We were to spend the weekend of June 4th with our friends. The last time we visited was in 2009 and I posted about their beautiful garden. It is still as beautiful today as it was then.

Friday June 3th 2011

Their greenhouse rivals any that I have ever been in and it is chock full of plants.

I think his cactus are happier to be in England than over here.

So many people in England have conservatories built onto the backs of their homes. The climate is perfect and one corner of the greenhouse provides the perfect place to enjoy morning coffee and read the newspaper.

The next morning cloudy skies made photography a little easier. There was just in time to take a quick look around the garden before we set off for the day to visit Coughton Court.

Every English garden must have its trough with alpine plantings. Years ago kitchen sinks were rectangular porcelain. When they went out of style they were converted into troughs by covering with a hypertufa mix. Today people are probably chipping off the coating in order to put the sink back in the kitchen, such is the popularity of the country sink in today's kitchens!

Time to leave.


The Hall has been in the same family since it was built in 1409. Can you imagine having a family home that had been passed down through so many generations.

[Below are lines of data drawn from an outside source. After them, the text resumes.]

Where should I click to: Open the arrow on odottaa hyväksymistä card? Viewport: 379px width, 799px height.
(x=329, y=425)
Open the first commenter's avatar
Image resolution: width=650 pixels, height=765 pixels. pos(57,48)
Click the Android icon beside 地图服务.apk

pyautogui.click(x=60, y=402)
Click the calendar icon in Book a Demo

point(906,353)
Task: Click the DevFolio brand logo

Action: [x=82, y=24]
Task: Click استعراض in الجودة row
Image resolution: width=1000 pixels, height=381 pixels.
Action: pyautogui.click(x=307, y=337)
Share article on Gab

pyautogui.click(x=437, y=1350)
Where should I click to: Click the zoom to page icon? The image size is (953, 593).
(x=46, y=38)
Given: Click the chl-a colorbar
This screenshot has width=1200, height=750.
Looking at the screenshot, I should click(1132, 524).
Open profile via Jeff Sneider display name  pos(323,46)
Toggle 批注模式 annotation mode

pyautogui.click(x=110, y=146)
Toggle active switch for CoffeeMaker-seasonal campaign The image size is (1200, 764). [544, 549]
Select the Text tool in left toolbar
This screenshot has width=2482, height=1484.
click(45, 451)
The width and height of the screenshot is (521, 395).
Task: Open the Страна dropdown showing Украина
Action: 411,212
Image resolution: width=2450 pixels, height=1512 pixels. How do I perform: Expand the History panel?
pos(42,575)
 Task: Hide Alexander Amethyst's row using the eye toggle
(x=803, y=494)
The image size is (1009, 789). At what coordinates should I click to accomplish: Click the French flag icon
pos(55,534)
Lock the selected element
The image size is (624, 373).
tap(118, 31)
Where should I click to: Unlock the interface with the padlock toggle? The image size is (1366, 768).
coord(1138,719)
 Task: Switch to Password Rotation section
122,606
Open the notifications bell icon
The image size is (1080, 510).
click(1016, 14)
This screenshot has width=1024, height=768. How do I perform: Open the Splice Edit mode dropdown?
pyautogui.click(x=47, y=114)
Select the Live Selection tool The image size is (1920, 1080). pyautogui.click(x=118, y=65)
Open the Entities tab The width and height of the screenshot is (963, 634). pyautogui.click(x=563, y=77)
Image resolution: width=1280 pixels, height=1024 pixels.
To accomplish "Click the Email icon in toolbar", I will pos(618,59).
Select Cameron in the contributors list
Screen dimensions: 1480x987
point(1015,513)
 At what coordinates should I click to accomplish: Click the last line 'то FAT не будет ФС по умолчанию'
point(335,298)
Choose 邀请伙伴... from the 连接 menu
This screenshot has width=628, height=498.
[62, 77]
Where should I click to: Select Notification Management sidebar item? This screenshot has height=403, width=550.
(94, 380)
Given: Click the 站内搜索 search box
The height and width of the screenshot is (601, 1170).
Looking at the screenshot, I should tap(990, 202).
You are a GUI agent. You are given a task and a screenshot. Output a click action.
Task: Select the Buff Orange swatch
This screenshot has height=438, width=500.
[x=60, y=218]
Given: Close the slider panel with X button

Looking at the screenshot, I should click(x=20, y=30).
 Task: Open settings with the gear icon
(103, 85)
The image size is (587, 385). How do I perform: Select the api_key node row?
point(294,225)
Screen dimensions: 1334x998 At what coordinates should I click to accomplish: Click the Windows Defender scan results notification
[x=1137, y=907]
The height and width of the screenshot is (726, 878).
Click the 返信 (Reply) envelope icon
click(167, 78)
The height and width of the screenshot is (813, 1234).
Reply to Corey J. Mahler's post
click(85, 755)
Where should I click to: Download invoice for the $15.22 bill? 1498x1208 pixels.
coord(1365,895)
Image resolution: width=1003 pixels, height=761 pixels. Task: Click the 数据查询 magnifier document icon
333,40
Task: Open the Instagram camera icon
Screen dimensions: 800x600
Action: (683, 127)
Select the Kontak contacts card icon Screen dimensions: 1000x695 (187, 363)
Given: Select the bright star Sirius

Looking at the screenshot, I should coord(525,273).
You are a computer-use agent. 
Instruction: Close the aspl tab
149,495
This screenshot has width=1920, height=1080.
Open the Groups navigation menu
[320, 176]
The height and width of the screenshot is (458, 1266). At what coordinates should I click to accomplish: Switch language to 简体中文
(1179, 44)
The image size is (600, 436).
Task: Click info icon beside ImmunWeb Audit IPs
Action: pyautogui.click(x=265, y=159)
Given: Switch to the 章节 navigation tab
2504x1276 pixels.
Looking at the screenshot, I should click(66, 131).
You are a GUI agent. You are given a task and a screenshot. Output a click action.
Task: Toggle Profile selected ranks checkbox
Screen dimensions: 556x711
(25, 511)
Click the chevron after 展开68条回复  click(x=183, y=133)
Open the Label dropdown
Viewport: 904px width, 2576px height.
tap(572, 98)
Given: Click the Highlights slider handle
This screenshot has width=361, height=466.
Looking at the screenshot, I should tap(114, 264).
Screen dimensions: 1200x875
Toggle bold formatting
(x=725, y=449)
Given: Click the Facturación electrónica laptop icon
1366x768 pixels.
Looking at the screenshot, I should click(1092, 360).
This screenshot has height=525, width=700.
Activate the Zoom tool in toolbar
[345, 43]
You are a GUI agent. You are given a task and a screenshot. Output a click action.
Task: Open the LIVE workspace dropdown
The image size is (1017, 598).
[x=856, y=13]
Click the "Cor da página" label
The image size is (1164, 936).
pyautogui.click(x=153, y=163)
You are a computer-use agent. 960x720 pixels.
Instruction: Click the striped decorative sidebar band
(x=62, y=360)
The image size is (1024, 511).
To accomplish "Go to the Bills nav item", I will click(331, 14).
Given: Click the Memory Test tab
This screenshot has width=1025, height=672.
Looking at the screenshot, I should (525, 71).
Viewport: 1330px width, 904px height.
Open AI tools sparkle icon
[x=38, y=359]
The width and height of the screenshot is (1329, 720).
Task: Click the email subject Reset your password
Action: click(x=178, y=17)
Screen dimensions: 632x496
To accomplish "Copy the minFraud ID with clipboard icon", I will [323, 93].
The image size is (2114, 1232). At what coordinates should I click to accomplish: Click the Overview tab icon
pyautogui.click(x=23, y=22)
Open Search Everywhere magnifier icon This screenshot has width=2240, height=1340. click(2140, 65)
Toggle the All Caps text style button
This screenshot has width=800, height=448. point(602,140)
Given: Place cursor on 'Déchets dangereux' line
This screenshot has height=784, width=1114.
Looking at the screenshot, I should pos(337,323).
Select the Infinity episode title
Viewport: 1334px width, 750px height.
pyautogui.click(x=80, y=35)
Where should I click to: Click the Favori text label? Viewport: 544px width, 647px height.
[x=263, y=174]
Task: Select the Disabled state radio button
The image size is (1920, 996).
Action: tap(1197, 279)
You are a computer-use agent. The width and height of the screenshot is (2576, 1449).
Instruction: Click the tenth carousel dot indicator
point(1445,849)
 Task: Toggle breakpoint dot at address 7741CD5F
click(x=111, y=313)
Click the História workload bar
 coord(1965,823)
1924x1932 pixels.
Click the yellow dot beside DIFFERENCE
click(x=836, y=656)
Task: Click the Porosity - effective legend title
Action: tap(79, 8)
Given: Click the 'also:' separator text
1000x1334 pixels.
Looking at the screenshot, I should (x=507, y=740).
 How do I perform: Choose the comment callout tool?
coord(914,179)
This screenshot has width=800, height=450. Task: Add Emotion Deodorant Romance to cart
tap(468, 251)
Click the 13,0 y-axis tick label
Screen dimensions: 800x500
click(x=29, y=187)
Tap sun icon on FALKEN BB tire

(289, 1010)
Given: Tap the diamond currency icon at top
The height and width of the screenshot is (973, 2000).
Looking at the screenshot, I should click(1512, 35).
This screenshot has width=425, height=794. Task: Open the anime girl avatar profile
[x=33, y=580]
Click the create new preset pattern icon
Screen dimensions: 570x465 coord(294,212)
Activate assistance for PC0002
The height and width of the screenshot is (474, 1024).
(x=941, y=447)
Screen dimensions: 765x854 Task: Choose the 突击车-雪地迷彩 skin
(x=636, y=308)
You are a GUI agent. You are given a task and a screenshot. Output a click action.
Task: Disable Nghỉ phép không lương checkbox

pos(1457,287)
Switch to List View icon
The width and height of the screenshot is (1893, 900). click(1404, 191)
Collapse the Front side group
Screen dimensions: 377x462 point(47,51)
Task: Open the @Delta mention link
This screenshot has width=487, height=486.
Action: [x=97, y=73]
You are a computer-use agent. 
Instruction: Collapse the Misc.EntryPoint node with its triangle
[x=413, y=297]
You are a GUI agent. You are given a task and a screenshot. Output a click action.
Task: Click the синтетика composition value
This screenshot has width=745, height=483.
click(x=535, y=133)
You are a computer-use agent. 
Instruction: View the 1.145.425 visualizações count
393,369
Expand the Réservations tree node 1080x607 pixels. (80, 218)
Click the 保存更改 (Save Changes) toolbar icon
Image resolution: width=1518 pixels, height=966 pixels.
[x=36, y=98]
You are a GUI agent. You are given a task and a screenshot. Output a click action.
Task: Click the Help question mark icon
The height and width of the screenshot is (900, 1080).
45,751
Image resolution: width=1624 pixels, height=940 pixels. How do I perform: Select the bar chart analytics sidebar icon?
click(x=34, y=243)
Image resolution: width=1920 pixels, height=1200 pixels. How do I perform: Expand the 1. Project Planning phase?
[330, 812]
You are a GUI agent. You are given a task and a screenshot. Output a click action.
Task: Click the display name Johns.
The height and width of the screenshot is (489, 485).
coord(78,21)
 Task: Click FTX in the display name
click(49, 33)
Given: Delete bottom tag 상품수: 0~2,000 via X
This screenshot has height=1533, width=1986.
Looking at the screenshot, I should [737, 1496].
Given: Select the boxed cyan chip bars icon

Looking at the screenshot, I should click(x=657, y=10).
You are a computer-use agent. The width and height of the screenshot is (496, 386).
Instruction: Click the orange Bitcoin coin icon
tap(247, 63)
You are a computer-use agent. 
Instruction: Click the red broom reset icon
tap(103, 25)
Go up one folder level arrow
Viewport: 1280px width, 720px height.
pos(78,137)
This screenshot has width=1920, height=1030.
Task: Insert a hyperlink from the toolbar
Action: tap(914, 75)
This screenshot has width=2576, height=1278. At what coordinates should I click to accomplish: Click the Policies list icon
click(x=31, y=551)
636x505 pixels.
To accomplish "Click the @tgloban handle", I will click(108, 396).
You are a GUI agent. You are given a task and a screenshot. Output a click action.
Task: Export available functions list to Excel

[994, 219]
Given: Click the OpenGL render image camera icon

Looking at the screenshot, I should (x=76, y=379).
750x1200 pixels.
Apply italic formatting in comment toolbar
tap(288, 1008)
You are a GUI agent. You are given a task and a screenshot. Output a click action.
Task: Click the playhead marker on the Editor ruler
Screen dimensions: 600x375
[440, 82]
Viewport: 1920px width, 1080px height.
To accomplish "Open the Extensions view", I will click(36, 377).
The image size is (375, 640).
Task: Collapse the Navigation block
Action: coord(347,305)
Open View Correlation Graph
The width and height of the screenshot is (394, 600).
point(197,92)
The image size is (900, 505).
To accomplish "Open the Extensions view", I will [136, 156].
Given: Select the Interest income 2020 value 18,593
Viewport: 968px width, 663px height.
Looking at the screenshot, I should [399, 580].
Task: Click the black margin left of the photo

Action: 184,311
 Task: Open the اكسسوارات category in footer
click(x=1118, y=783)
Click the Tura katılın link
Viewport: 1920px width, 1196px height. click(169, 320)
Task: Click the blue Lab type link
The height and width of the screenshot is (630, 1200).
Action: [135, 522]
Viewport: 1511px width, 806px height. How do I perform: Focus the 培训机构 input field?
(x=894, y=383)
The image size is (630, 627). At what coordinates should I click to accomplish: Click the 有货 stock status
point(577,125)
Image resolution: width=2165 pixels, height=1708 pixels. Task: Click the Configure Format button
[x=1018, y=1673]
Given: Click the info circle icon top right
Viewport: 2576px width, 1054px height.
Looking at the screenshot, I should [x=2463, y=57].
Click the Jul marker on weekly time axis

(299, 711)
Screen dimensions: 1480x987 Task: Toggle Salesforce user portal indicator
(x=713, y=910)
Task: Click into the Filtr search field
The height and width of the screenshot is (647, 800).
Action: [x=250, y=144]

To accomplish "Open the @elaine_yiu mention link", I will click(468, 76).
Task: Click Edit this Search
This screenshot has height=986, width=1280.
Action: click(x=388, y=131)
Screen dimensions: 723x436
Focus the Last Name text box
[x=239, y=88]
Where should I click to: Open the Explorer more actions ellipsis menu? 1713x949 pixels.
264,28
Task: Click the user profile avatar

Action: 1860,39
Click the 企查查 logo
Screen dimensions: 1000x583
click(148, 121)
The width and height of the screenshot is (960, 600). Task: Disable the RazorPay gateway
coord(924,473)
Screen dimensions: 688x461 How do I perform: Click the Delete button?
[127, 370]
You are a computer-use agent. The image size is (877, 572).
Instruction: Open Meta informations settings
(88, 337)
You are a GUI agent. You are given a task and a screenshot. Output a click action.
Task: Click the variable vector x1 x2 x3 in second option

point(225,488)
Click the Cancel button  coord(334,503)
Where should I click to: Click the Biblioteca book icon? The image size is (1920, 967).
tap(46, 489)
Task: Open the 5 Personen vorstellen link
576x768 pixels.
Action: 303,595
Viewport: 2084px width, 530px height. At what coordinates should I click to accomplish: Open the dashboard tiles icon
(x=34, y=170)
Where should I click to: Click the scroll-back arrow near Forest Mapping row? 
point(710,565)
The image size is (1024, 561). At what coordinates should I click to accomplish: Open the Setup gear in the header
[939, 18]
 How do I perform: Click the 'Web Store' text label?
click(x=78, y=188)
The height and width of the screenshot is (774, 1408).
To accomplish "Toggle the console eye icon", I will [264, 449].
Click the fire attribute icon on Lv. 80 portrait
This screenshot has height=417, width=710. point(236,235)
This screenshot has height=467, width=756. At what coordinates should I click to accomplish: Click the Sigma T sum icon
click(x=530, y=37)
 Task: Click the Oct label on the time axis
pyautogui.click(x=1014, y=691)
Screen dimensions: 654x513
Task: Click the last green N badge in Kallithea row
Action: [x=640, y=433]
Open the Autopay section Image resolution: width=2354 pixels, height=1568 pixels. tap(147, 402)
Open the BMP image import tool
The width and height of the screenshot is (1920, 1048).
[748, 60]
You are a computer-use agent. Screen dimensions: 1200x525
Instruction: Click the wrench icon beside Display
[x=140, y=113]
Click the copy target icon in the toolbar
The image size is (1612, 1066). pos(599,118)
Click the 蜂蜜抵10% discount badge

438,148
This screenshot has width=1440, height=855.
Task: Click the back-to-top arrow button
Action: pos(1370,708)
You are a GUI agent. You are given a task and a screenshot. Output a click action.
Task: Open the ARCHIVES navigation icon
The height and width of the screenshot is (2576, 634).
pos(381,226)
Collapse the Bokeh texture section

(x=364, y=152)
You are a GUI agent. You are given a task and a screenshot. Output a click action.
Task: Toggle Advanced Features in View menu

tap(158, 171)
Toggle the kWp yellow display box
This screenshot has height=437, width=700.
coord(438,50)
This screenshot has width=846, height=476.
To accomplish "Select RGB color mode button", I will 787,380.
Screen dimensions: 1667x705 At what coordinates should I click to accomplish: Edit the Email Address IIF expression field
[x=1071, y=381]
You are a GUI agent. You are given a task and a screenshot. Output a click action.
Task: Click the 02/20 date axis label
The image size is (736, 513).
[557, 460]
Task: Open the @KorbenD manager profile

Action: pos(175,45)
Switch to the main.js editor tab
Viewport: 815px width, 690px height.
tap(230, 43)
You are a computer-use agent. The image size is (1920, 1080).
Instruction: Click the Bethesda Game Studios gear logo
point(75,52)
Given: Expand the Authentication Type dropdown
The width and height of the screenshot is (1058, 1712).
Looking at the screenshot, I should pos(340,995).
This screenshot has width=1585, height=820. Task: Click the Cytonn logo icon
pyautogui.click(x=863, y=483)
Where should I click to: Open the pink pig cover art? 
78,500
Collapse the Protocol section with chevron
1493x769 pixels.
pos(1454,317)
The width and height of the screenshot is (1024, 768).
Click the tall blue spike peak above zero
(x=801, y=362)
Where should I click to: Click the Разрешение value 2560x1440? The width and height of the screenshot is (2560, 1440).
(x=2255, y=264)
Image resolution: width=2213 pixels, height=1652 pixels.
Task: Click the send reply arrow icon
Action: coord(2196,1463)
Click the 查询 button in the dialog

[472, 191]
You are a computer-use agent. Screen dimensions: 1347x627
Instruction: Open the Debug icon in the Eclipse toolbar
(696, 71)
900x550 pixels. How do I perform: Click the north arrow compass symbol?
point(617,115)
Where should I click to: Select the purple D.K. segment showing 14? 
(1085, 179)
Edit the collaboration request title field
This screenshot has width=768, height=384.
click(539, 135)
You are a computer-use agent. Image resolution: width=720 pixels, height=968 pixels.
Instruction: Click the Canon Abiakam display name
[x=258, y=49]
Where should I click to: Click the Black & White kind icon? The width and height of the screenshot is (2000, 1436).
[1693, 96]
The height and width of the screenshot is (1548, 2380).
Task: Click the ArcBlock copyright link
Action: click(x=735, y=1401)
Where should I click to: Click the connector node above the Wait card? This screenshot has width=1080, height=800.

We first went inside the house learning about the history of the Throckmorton family. This Catholic family were connected with pre-reformation plots including Gunpowder plot. They were one of the few Catholic families to keep their estates intact throughout those turbulent times, and keeping their faith intact, members of the family became leaders in the emancipation of Catholics in the 18th and 19th centuries. From the rooftop the view is down over the formal garden.

Oh, how very English. The Sussex trug with a collection of old pots, string and well kept tools. The current family is responsible for the walled garden which we were to visit after a stop for lunch at the stable courtyard cafe.

The walled garden with the C of E Church of St Peter.

On the way home we passed a gypsy encampment on the roadside. It seems they have now reverted back to their old style of caravans.
Sunday we would leave to spend a couple of days in the Cotswolds with return visits to Snowshill and Hidcote.


  1. Caravan. Sounds Arabic.

    Excellence is in the details in English Garden Design. Is it not?

  2. I remember your posting about your friends' garden before, and it is very lovely! I enjoyed seeing the beautiful gardens at Coughton Court too.